Князь Николаус II, восстановивший капеллу в Кишмартоне, в 1804 году пригласил на должность главного капельмейстера[51] Иоганна Непомука Гуммеля[52], остававшегося на ней до 1811 года. Кишмартон снова, как во времена Гайдна, был музыкальным центром Венгрии. Достаточно сказать, что 13 декабря 1808 года сюда приезжал Людвиг ван Бетховен на первое исполнение своей мессы C-dur (опус 86; 1807), написанной по заказу князя Эстерхази. Возможно, Адам Лист тоже принимал участие в историческом концерте.

А пока, словно предчувствуя скорый расцвет музыкальной жизни в Кишмартоне, Адам страстно желал перевода туда из Фракно – и вовсе не из карьерных соображений. Его мало волновала занимаемая им ничтожная должность. Душа просила музыки! Адам стал пробовать себя в качестве композитора. В 1801 году он посвятил князю Николаусу II Те Deum[53] собственного сочинения для шестнадцати инструментов и хора в надежде на то, что его талант не останется незамеченным. Правда, ждать пришлось долго. Лишь 12 февраля 1805 года он был переведен в Кишмартон писарем-счетоводом, а уже 6 августа получил повышение – должность писаря в главном управлении поместьями князей Эстерхази. Учитывая общий размер княжеских владений, это была уже довольно заметная должность.

В жизни Адама Листа наступила светлая полоса. Он свел знакомство с Гуммелем, в свободное время регулярно исполнял в оркестре капеллы партию второй виолончели. Кроме того, Адам познакомился с Луиджи Керубини[54], который в 1805–1806 годах приезжал в Кишмартон.

Адам начал брать уроки игры на фортепьяно и вскоре в этом преуспел. Дальнейшее продвижение по службе его не волновало; он был счастлив тем, что имел. Лишь бы и дальше совершенствовать свой музыкальный талант при блестящем княжеском дворе среди первоклассных исполнителей и композиторов! Поэтому весть, что в начале 1809 года его переводят – с повышением! – смотрителем княжеских овчарен в Доборьян/Райдинг (Doborján/Raiding, ныне в составе Австрии), прозвучала для Адама как гром среди ясного неба. Впоследствии именно эта должность Адама Листа – «смотритель овец», по латыни ovium Rationista – будет документально зафиксирована в метрической церковной книге Доборьяна при крещении его сына.

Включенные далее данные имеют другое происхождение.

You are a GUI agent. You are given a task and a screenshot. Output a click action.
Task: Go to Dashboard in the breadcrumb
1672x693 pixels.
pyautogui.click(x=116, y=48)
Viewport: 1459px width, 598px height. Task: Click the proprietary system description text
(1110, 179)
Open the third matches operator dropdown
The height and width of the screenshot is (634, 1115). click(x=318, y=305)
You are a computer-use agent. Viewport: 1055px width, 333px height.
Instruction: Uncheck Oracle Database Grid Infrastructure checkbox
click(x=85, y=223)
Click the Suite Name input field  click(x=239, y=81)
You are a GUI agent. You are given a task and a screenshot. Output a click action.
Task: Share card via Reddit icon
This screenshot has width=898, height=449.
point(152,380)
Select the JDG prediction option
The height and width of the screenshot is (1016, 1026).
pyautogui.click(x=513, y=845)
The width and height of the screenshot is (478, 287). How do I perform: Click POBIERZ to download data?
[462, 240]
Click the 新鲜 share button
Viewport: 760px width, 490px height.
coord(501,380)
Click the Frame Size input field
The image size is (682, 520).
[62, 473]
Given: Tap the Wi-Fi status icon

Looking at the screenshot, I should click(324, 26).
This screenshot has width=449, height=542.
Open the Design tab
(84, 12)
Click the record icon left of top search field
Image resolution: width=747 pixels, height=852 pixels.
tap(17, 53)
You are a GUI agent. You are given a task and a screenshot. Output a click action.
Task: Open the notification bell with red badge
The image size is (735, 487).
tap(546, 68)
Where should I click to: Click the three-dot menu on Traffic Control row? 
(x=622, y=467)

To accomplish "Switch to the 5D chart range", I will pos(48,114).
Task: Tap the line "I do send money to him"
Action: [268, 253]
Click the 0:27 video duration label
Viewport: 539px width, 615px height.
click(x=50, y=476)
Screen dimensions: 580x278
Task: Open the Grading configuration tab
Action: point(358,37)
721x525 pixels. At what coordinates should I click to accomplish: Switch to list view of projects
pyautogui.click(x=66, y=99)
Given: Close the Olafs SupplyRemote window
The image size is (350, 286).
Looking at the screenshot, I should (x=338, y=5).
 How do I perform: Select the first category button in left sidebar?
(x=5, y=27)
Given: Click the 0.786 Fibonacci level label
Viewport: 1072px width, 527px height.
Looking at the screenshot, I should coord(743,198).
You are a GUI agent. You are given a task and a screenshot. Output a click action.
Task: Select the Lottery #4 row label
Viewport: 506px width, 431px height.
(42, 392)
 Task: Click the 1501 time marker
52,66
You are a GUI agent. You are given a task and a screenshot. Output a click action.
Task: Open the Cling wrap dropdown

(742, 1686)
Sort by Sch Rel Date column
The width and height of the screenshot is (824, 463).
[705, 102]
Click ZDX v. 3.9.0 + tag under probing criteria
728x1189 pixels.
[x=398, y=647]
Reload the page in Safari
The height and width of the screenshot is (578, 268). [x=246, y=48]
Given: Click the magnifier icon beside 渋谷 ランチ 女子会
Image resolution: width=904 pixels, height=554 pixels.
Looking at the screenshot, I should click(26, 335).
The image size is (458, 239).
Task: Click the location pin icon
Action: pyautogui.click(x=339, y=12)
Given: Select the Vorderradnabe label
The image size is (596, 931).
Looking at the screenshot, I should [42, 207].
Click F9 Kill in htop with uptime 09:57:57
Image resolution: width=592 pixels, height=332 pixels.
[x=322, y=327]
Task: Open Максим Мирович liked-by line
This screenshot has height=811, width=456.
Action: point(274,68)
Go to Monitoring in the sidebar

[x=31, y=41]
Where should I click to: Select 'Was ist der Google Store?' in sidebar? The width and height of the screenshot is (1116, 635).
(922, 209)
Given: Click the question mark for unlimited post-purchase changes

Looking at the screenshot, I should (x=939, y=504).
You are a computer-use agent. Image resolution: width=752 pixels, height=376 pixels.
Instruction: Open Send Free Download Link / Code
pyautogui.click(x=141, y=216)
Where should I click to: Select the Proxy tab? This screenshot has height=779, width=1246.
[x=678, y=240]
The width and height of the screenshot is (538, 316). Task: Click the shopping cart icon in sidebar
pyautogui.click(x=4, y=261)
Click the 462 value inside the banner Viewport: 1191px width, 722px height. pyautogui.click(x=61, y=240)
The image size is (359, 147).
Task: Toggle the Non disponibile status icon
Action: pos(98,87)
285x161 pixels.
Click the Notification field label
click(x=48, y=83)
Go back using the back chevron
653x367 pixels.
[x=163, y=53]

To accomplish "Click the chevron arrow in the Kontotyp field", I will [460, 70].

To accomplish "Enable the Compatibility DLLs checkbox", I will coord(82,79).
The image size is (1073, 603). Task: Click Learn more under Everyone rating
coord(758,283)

Но покинуть Кишмартон? Отправиться в эту глушь? Навсегда проститься с возможностью принимать участие в насыщенной музыкальной жизни? Адам впал в тяжелую депрессию, однако ослушаться приказа своего господина не мог…

По прибытии в Доборьян, входящий в состав комитата Шопрон, мрачное настроение Адама Листа только усугубилось, когда он увидел, куда забросила его судьба. Даже сегодня там проживает менее 850 жителей и попасть туда без автомобиля довольно проблематично, поскольку железнодорожное сообщение отсутствует. Ближайший крупный город Шопрон/Эденбург (Sopron/Ödenburg) находится почти в 15 километрах по прямой, а по извилистой автомобильной трассе – чуть более чем в 21 километре. Альтернативой может стать велосипедный маршрут, проложенный от Центра Ференца Листа в Шопроне. В начале XIX века дорога до Доборьяна была глухой и безлюдной.

Овцеводство составляло одну из главных статей дохода князей Эстерхази, и теперь это «богатство» в виде поголовья в несколько десятков тысяч овец находилось под личным контролем Адама Листа, что, впрочем, не могло стать для него достаточной компенсацией за духовные терзания. Ведь все мечты о дальнейшем совершенствовании в качестве музыканта были разбиты, и будущее казалось беспросветным. Не в этом ли душевном надломе кроется первопричина того упорства, с которым, обнаружив в сыне признаки музыкального таланта, Адам Лист добивался для него высот музыкальной карьеры и всеми силами стремился вывезти его из Венгрии? Он предъявил судьбе счет за свою неудавшуюся жизнь и заставил ее расплатиться сполна.

Кстати, впоследствии почти все писавшие о Листе непременно отмечали его якобы противоречивую натуру, приводя в доказательство тот факт, что на пике музыкальной карьеры он неожиданно стал служителем Церкви. Мол, любимец публики, звезда светских салонов, отец незаконнорожденных детей – и вдруг духовный сан! В этом шаге видели и позерство, и театральщину, и эпатаж, и «тлетворное» влияние любимой женщины, не замечая – вернее, не желая замечать – истинную причину: глубокая вера, как и музыкальный талант, была присуща Листу на генетическом уровне. Его отец не стал монахом и не реализовался как музыкант; сын по мере сил реализовал эти две главные его мечты.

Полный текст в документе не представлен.